__PROBLEM TO WORK ON__. Print, exactly as they appear in the listing below, the lines from the line with "Task: Select the trace.txt file name" to the line with "360x640 pixels.", with both end lines kept.

__GIVEN DATA__.
--------------------------------------------------

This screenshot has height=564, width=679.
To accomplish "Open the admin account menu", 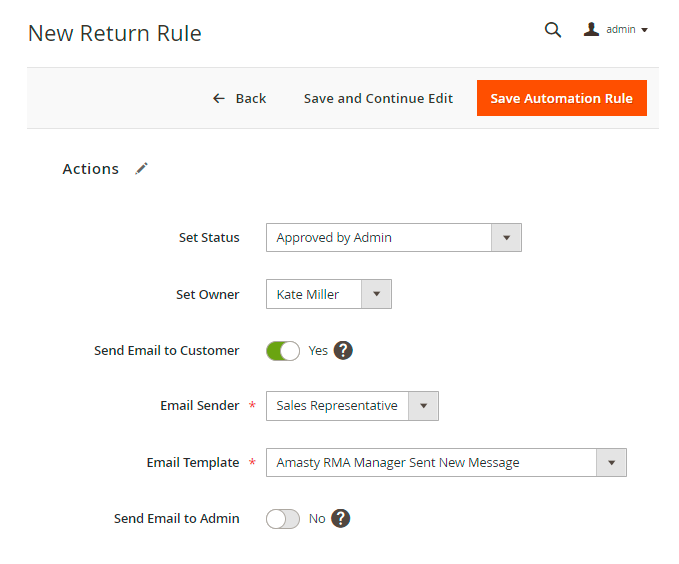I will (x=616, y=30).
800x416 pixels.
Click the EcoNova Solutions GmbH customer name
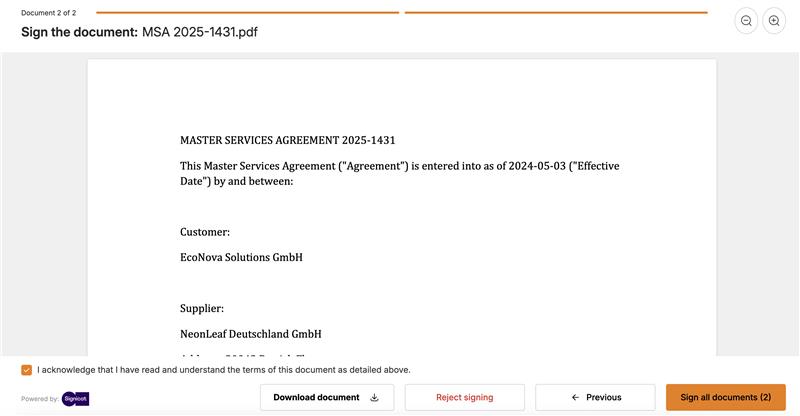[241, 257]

--------------------------------------------------

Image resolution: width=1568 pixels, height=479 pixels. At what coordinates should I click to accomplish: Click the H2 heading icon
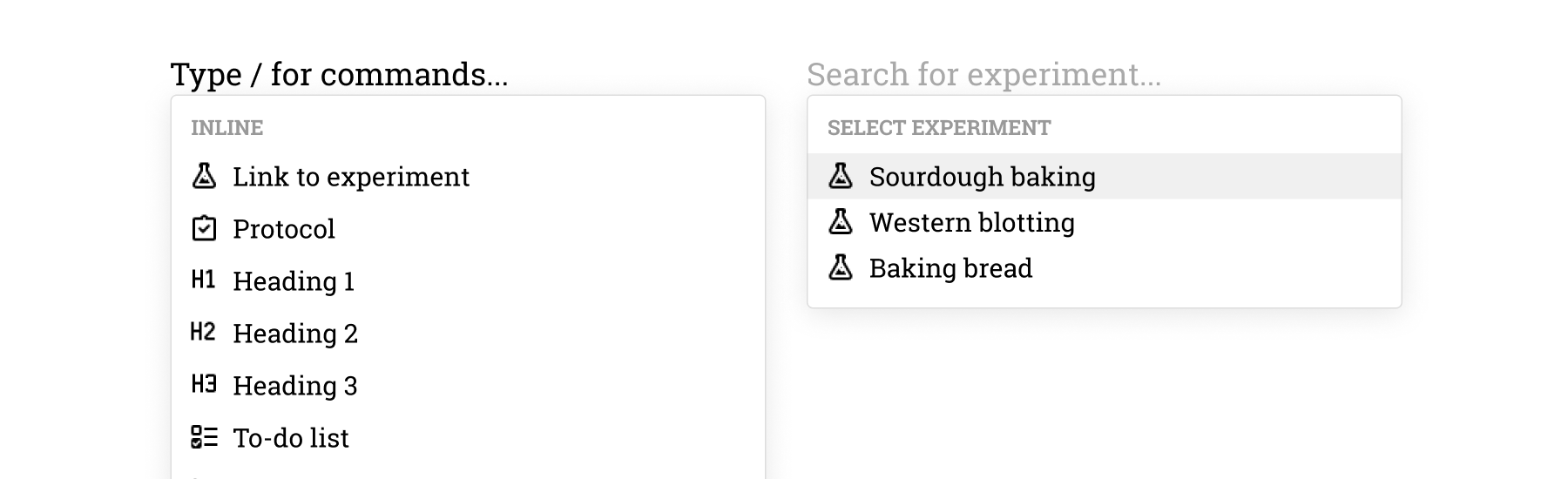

--------------------------------------------------

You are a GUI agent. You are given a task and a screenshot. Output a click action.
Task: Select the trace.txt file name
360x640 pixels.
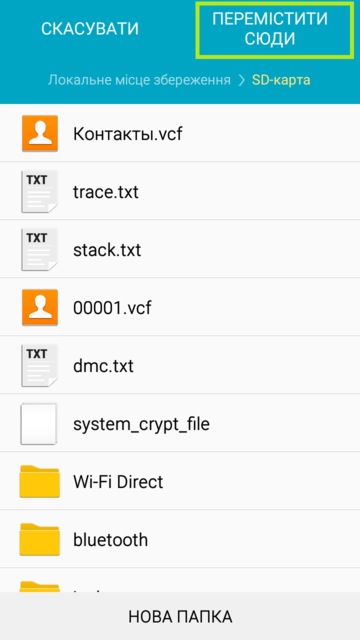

--------------------------------------------------

__RESPONSE__.
Task: Select the trace.txt file name
360x640 pixels.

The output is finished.